Scientists attending the National Cancer Institute's (NCI's) workshop in February 2003 titled, "Early Reproductive Events and Breast Cancer Workshop," had an important responsibility. They were charged with comprehensively reviewing research that has associated induced abortion with increased risk of breast cancer, and debating its merits. Although some of the research of those in attendance had found significantly increased risk, these scientists disavowed the research. With a sweep of their hands, they announced that an "induced abortion is not associated with increased breast cancer risk."
However, they made that announcement without challenging the biological rationale for the abortion-breast cancer link. Scientists recognize that overexposure to estrogen is related to most of the known risk factors for breast cancer. They know that women are dramatically overexposed to estrogen starting early in pregnancy, that estrogen is a tumor promoter, and that it stimulates breast cells to multiply. They hypothesize that only a third-trimester process provides protection from estrogen overexposure by transforming breast cells into cancer-resistant cells. Scientists cannot legitimately refute this hypothesis. It makes too much sense.
What transpired at the NCI is not at all surprising.

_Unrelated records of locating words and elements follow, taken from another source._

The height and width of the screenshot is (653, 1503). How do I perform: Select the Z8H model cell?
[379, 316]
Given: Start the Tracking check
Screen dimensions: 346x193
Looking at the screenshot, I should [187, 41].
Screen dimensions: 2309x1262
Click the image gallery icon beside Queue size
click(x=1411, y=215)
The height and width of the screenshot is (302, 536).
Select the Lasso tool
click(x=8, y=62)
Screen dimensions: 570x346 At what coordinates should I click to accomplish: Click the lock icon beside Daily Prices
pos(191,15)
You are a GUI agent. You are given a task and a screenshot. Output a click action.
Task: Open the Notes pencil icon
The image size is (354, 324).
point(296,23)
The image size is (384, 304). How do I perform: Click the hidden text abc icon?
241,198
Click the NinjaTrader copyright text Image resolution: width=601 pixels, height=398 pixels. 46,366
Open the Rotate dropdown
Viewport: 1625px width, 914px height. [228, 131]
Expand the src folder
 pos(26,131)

Well-documented scientific misconduct and deception have plagued research into the abortion-breast cancer link (ABC link) since the publication of the first study in 1957.1 The agency receives its funding from Congress. It is not immune to political pressures. Further, the NCI has been accused of publishing blatant lies about the ABC link on its Web site.2,3,4,5
Nevertheless, the research is a medical and political time bomb, which will inevitably detonate sometime within the next decade as the Roe v. Wade generation ages and the cases of invasive breast cancer continue to surge. Sooner or later, women will hold the NCI's feet to the fire and demand answers to their questions about the nation's out-of-control breast cancer rates.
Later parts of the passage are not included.